PROBLEM REQUIREMENTS: Repeat every line of the listing below exactly, minus the pictures.

ENTRIES SUPPLIED:
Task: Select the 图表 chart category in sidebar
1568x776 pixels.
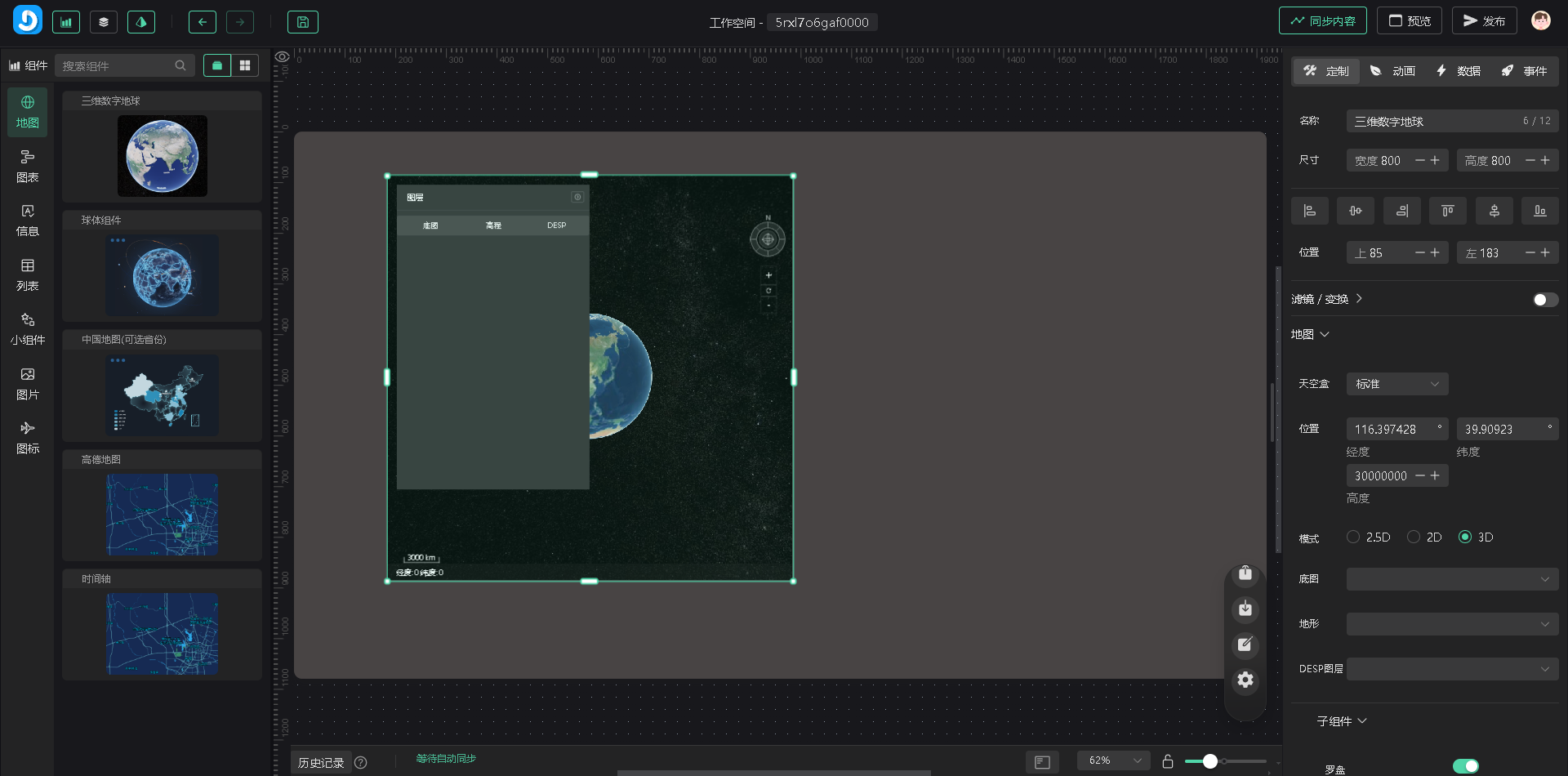Action: pyautogui.click(x=28, y=166)
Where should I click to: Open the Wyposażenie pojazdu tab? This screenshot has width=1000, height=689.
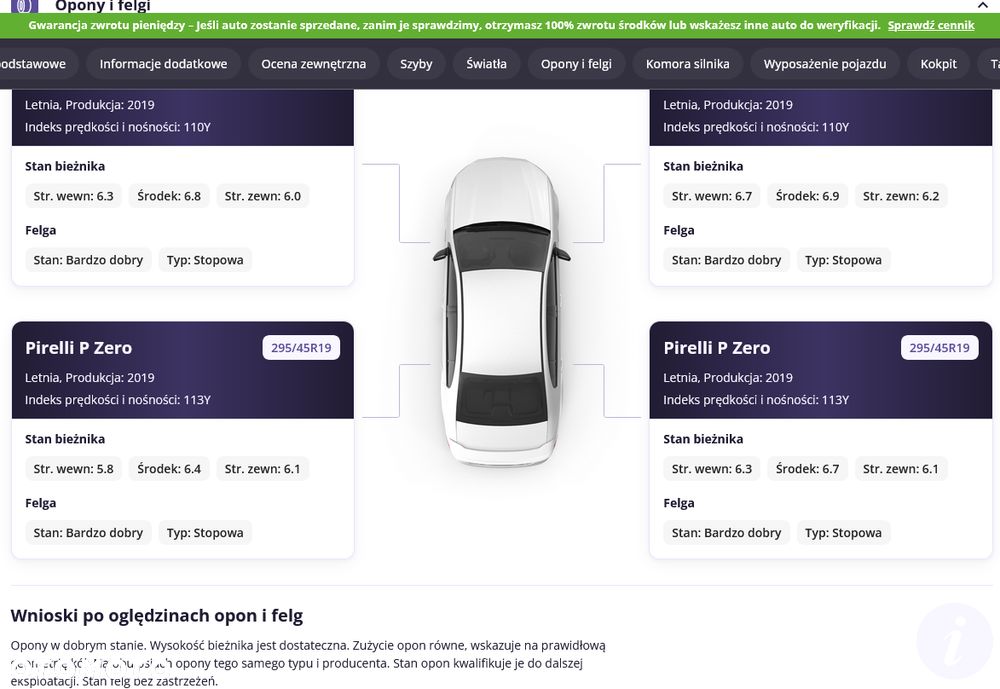(825, 64)
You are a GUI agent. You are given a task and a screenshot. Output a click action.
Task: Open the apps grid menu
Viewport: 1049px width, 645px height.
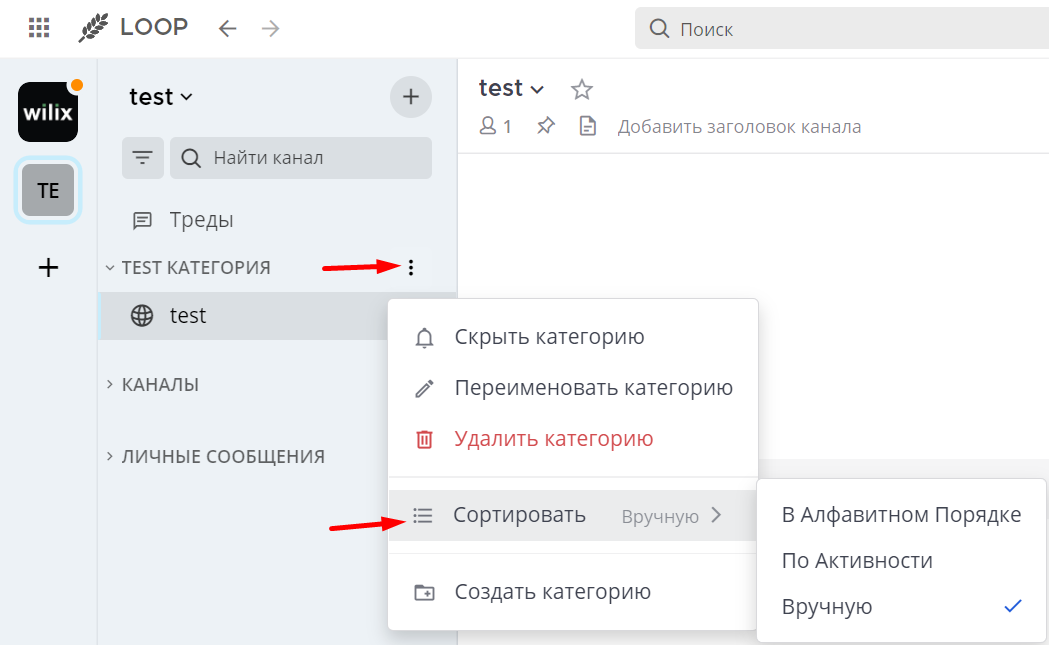click(x=38, y=27)
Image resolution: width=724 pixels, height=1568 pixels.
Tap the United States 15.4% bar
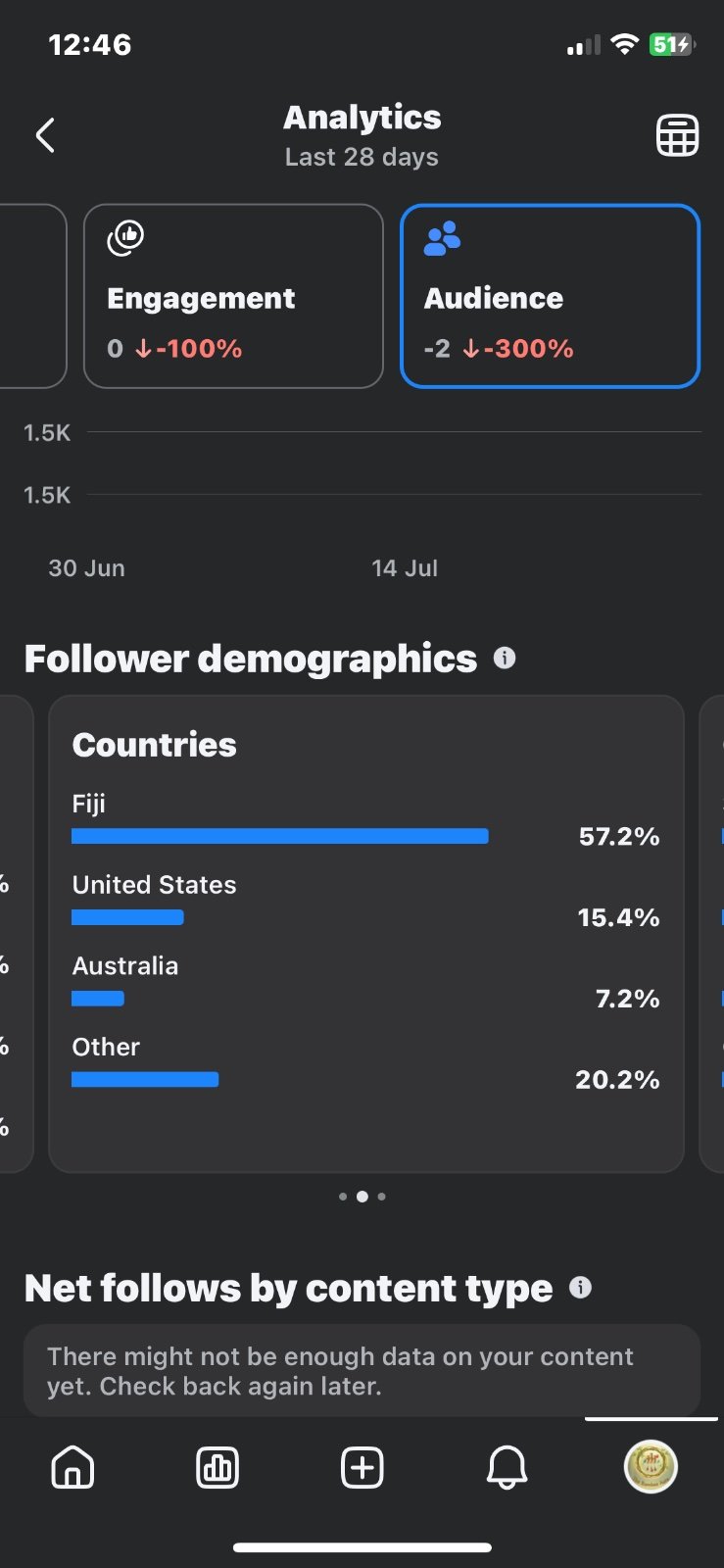[127, 917]
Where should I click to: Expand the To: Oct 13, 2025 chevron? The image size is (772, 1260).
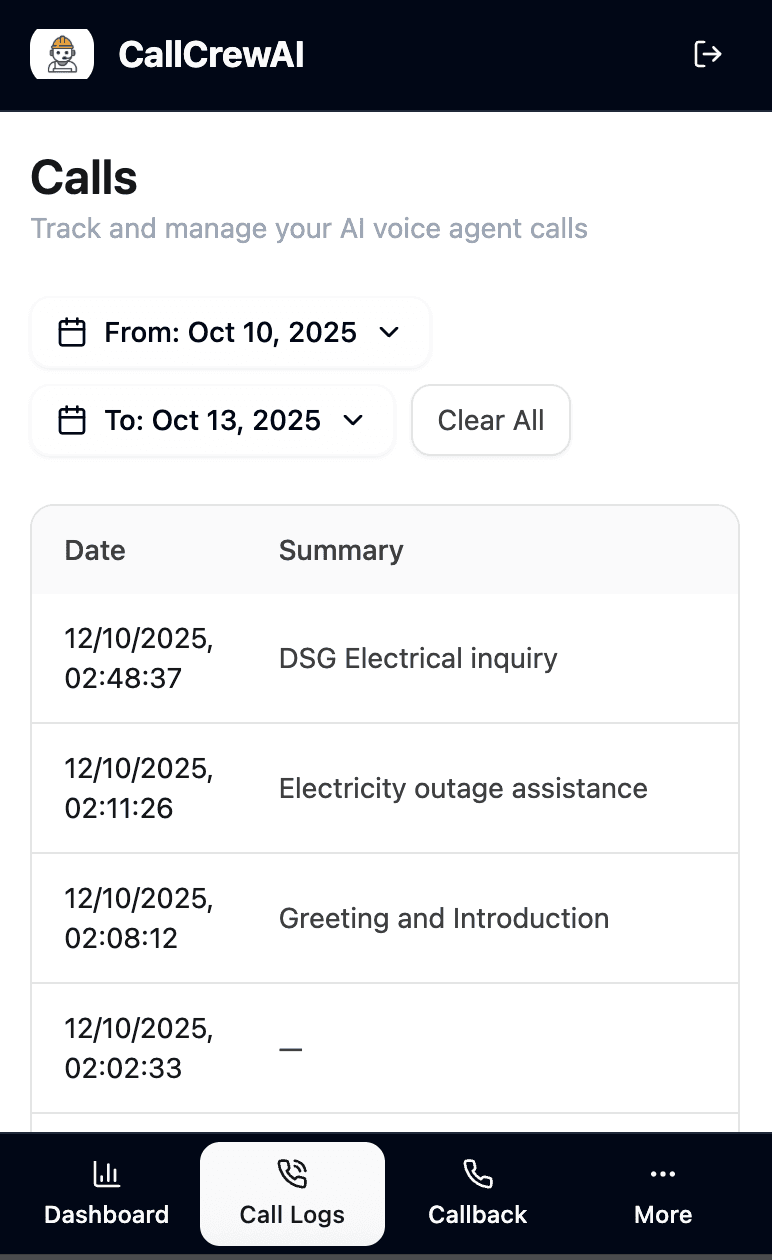coord(353,420)
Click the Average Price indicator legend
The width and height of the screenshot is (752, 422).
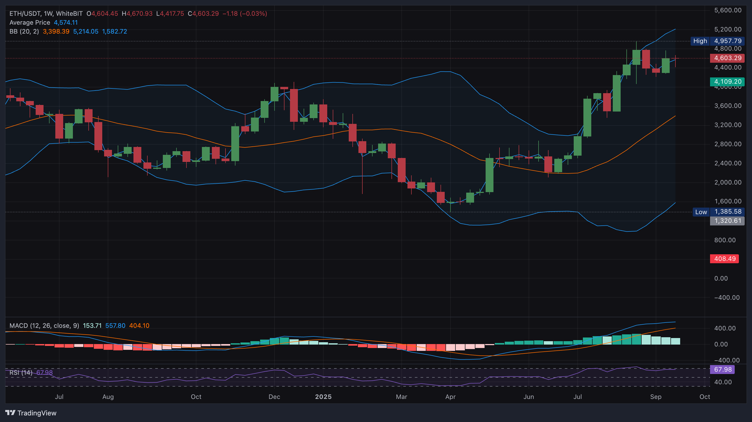pyautogui.click(x=29, y=23)
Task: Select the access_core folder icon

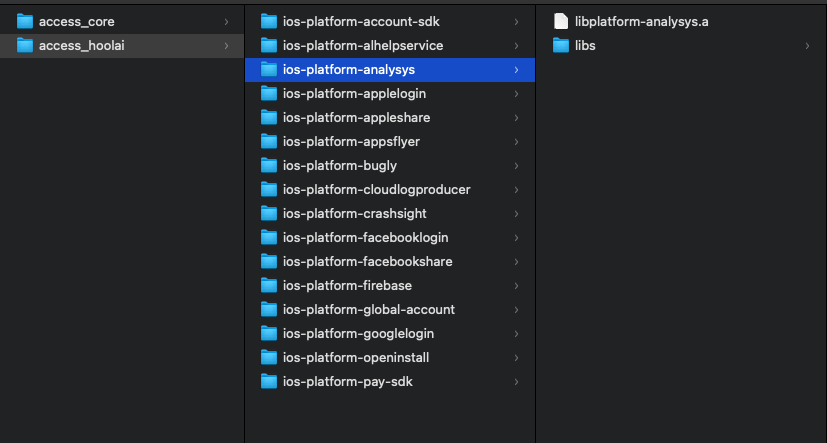Action: (25, 22)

EXERCISE RESPONSE:
Task: Select the 图表 chart category in sidebar
1568x776 pixels.
Action: pyautogui.click(x=28, y=166)
Where should I click to: Open the Wyposażenie pojazdu tab? This screenshot has width=1000, height=689.
(825, 64)
You are a GUI agent. You are given a task and a screenshot. Output a click action.
Task: Open the apps grid menu
Viewport: 1049px width, 645px height.
click(x=38, y=27)
Image resolution: width=724 pixels, height=1568 pixels.
Tap the United States 15.4% bar
[127, 917]
Where should I click to: Expand the To: Oct 13, 2025 chevron? The image size is (772, 1260).
coord(353,420)
Click the Average Price indicator legend
The width and height of the screenshot is (752, 422).
pyautogui.click(x=29, y=23)
Task: Select the access_core folder icon

Action: (25, 22)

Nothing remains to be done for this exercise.